RAGBRAI, The Register’s Annual Great Bike Ride Across Iowa, began in 1973 and this year’s ride was number XXXVII (Take that, NFL). RAGBRAI runs every July from west to east across the state and lasts seven days covering 400-500 miles.

You burn lot of calories riding and you have to eat and drink enough to keep you going. RAGBRAI makes a pleasure out of necessity. Each town you pass through rolls out the red carpet. Church groups prepare chicken and noodles and baked berry pies; boy scouts serve bacon, eggs and French toast for breakfast; Lions clubs offer sweet corn. Volunteer fire departments grill pork tenderloins for sandwiches, great Iowa pork, pounded flat and then grilled, overflowing the bun on which it’s served. It’s terrific!

But that’s not all. Commercial vendors set up outside the towns. Strategically placed so that riders would reach them when they were hungry, the vendors offer a wide variety of really good food. Breakfast is either Mama Raphael’s (a buffet offering breakfast burritos and more traditional items like pancakes) or Farm Boys Breakfast Burrito. Farm Boys is by far the people’s choice. Getting one of these terrific concoctions of scrambled eggs, bacon or sausage, potatoes, salsa and jalepenos wrapped in a tortilla, required standing in line for about 20-30 minutes. An inconvenience, but well worth it.

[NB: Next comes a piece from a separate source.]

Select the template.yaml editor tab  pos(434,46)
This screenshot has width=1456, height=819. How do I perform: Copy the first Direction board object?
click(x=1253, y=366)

Lunch can be Pastafari or Mr. Pork Chop. While both are equally popular, and required another long wait, I give the nod to Mr. Pork Chop. His distinctive pink bus is visible miles away and the smell of grilling pork chops pulls you to him like a moth to a flame. He cooks his meat over fires made of corn cobs, injecting two-inch thick chops with butter to keep them juicy. The chop has a minimal amount of bone and is served wrapped in a paper towel. It is the best pork chop I’ve ever had. After eating it you can do nothing but savor the experience lying in the grass under a warm Iowa sun with a gentle breeze passing over you. But that’s OK, isn’t it?

Later in the afternoon, to perk up your energy, you can stop for a peanut butter and jelly sandwich and a glass of milk, just like at mom’s. I’m not sure, but I think this bike ride is just a pretext for guilt-free eating!